WHAT IS REQUIRED —
Copy exactly the line containing "Task: View the Reference Guide resource" and all the lines that follow it to the end of the records, minus the pictures.

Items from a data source
*** Block opens ***
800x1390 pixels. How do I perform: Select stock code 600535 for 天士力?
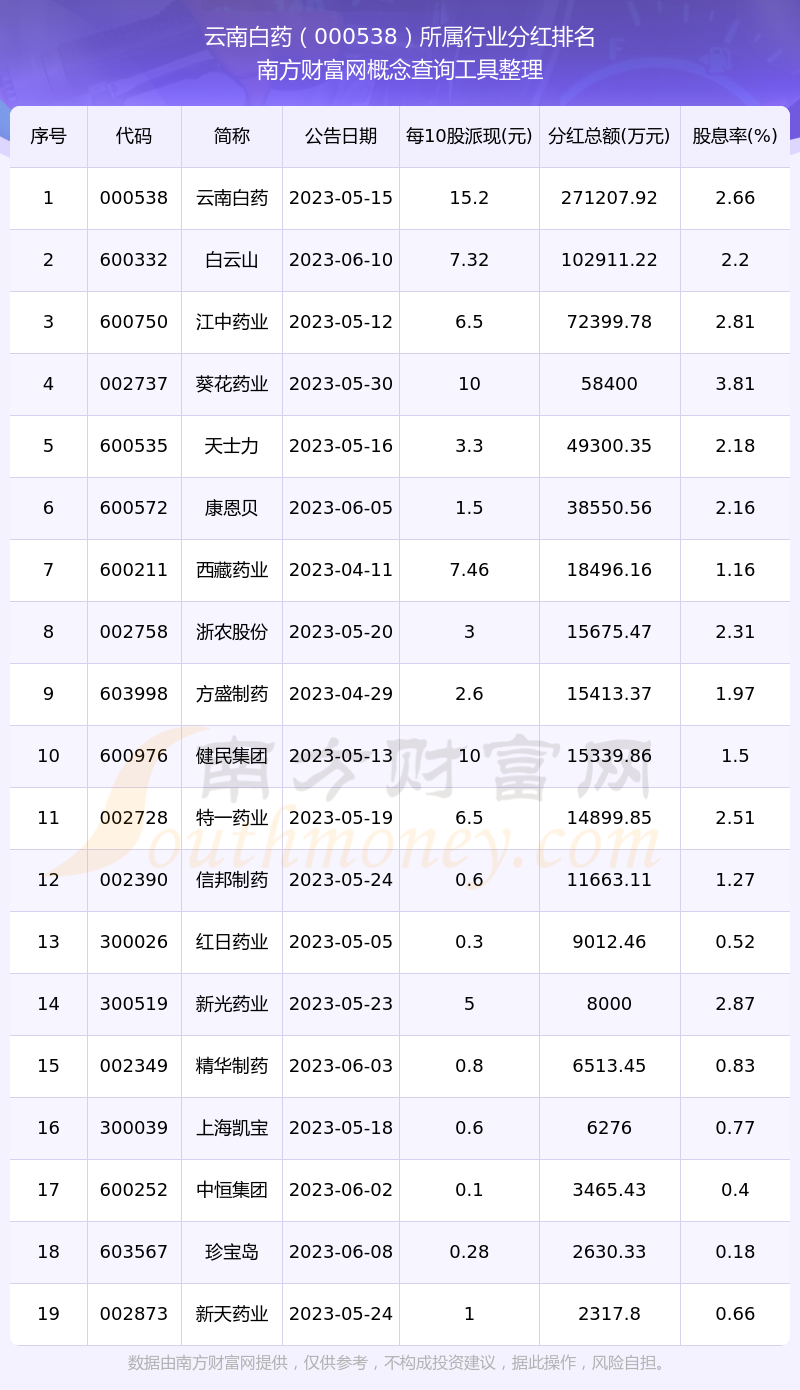[134, 446]
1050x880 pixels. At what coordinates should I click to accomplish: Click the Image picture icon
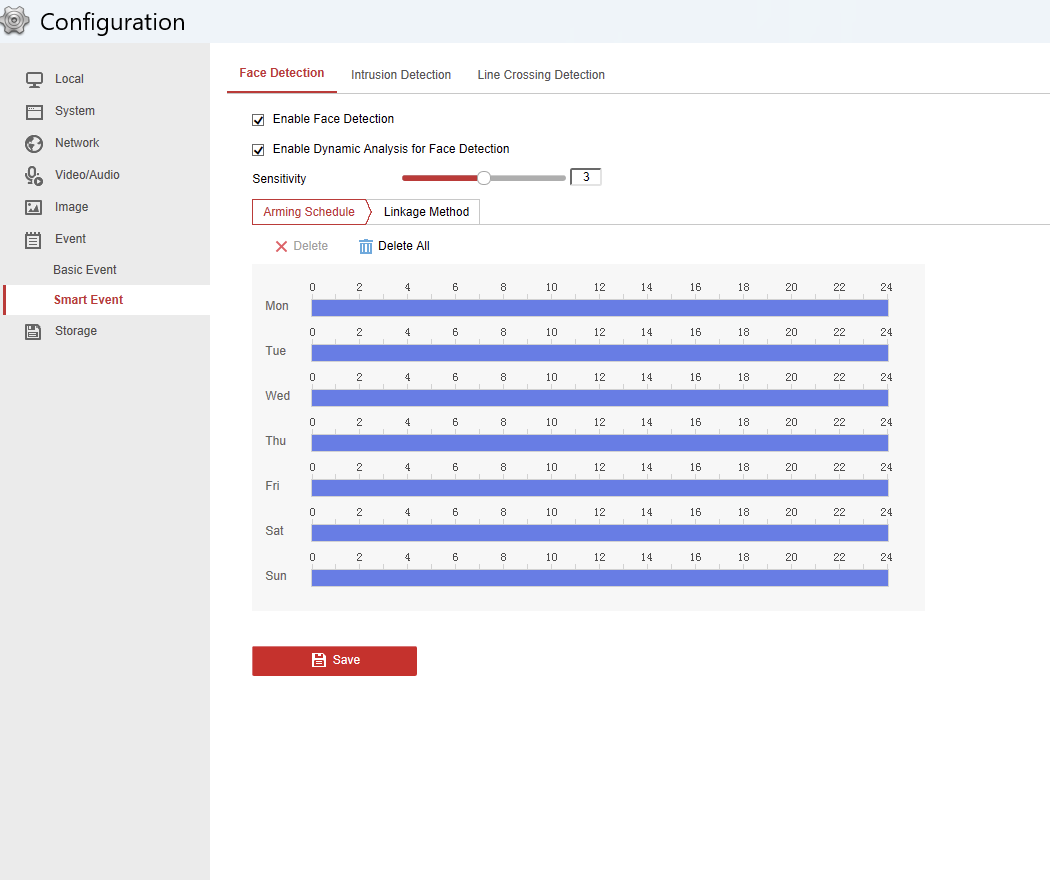point(34,207)
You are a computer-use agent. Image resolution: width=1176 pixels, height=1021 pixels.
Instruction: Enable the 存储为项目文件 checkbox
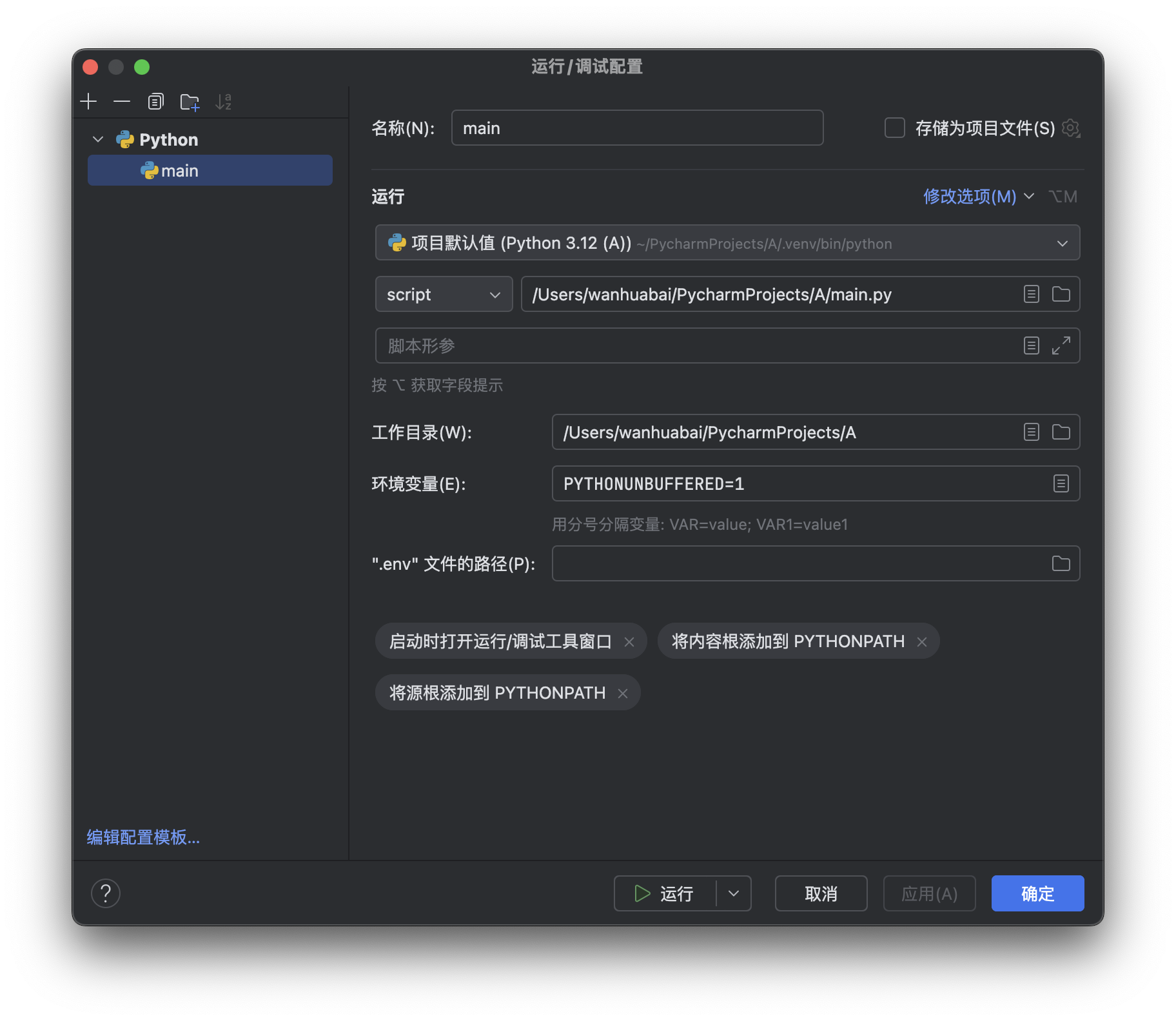point(894,128)
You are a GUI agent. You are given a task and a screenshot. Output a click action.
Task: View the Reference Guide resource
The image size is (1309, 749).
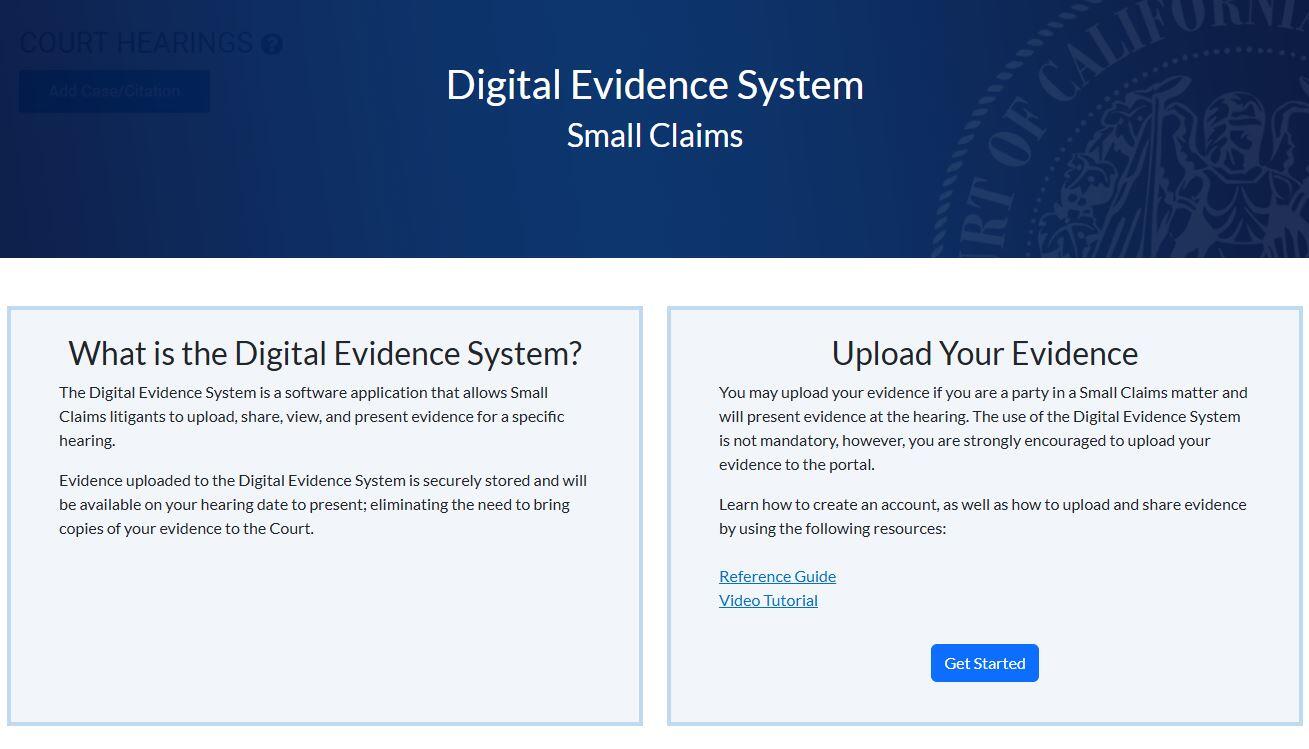[x=777, y=576]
*** Block closes ***
WRITTEN RESPONSE —
Task: View the Reference Guide resource
The image size is (1309, 749).
[x=777, y=576]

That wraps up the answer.